(Stored data)
---

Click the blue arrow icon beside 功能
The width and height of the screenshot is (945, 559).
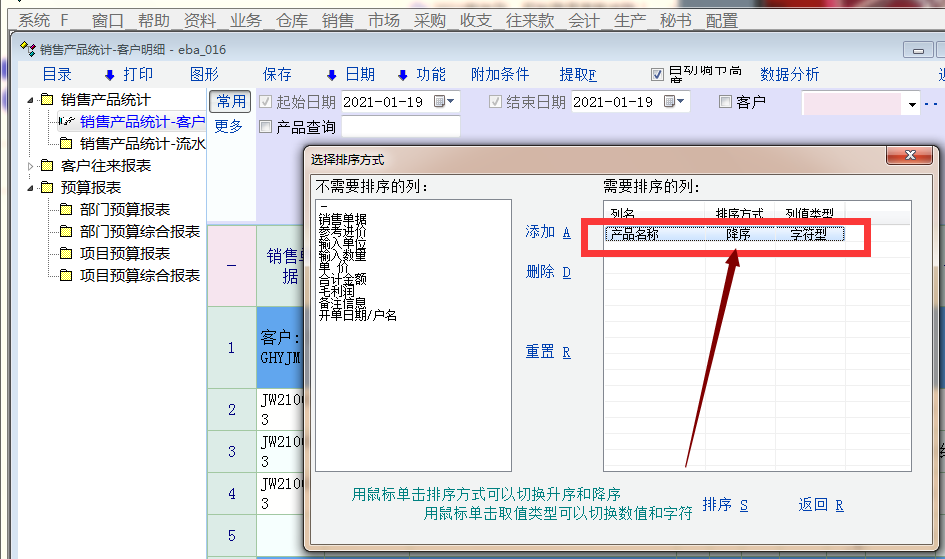pos(403,75)
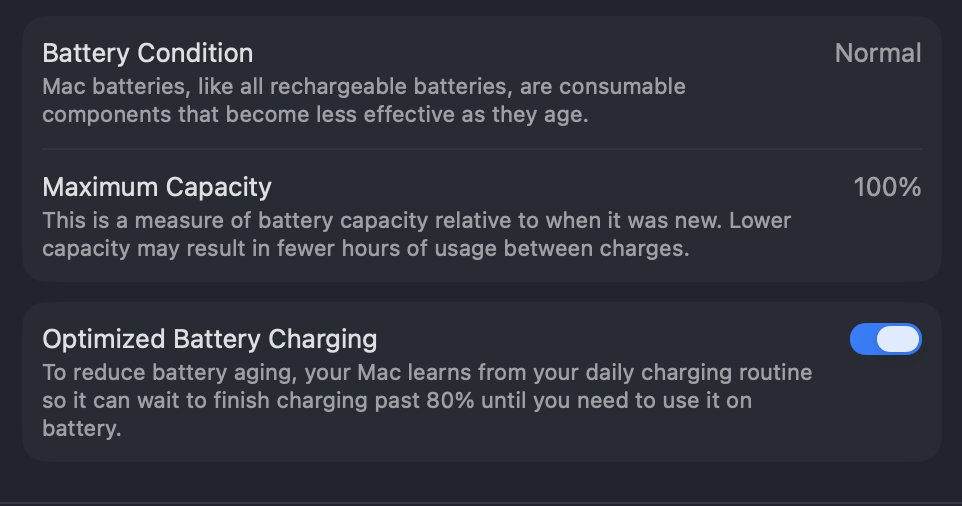The width and height of the screenshot is (962, 506).
Task: Toggle the Optimized Battery Charging switch
Action: click(885, 340)
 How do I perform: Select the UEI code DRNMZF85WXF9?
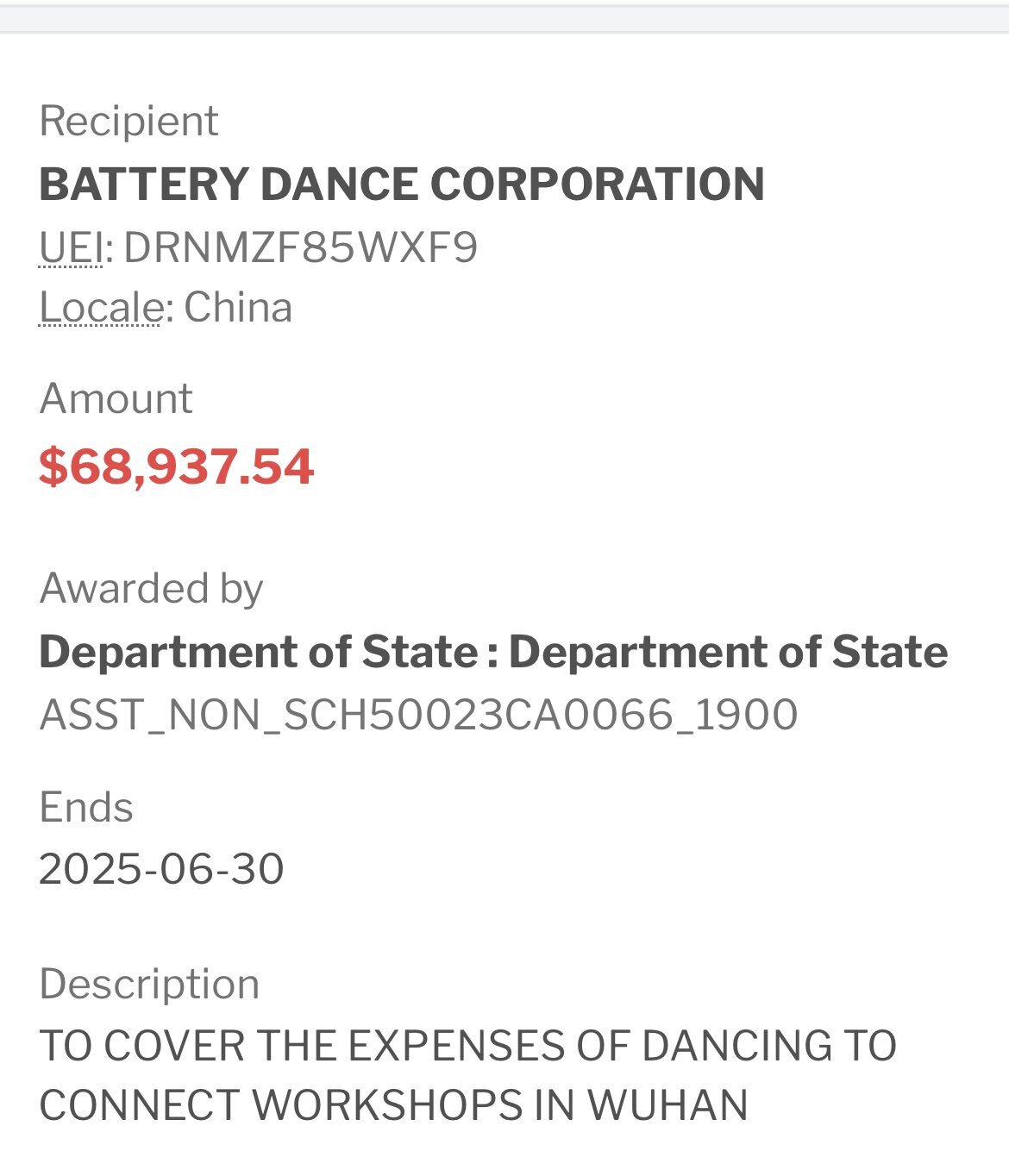pos(300,247)
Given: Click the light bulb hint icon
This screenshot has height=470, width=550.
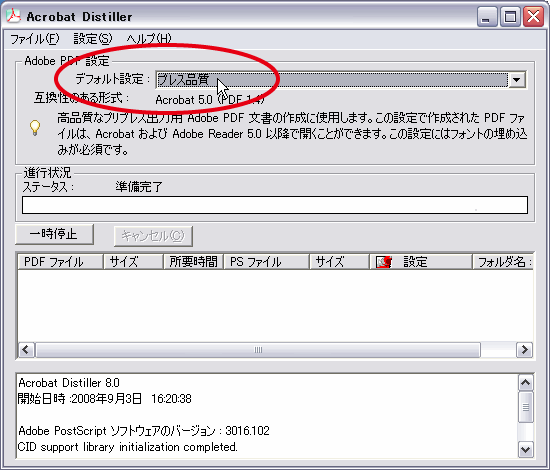Looking at the screenshot, I should pyautogui.click(x=35, y=128).
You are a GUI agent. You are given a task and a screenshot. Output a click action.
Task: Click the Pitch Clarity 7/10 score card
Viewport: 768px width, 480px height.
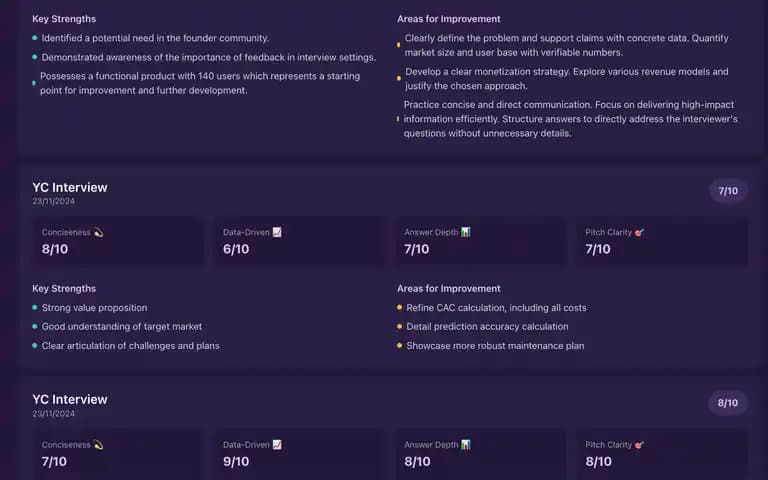coord(662,241)
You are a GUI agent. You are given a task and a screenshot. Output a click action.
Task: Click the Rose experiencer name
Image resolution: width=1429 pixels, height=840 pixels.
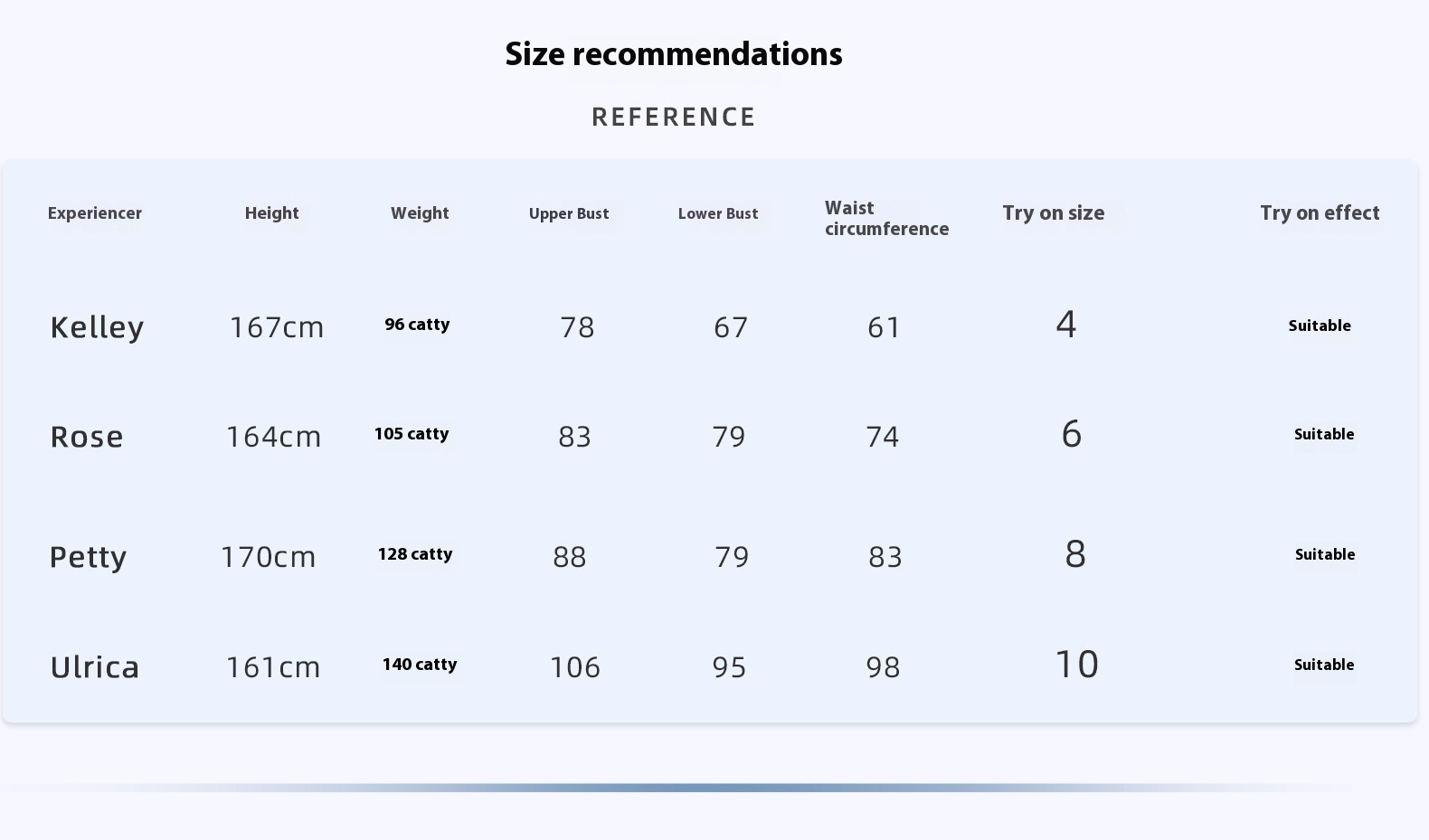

---

WORK INSTRUCTIONS: Every record above needs to be repeated exactly; pictures are to be left out.

EXERCISE SOLUTION:
Click the blue arrow icon beside 功能
The width and height of the screenshot is (945, 559).
pos(403,75)
The width and height of the screenshot is (962, 506).
Task: Toggle the Optimized Battery Charging switch
Action: click(885, 340)
 How do I perform: Select the UEI code DRNMZF85WXF9?
pos(300,247)
Given: Click the light bulb hint icon
This screenshot has height=470, width=550.
Looking at the screenshot, I should pyautogui.click(x=35, y=128).
You are a GUI agent. You are given a task and a screenshot. Output a click action.
Task: Click the Pitch Clarity 7/10 score card
Viewport: 768px width, 480px height.
coord(662,241)
You are a GUI agent. You are given a task and a screenshot. Output a click action.
Task: Click the Rose experiencer name
Image resolution: width=1429 pixels, height=840 pixels.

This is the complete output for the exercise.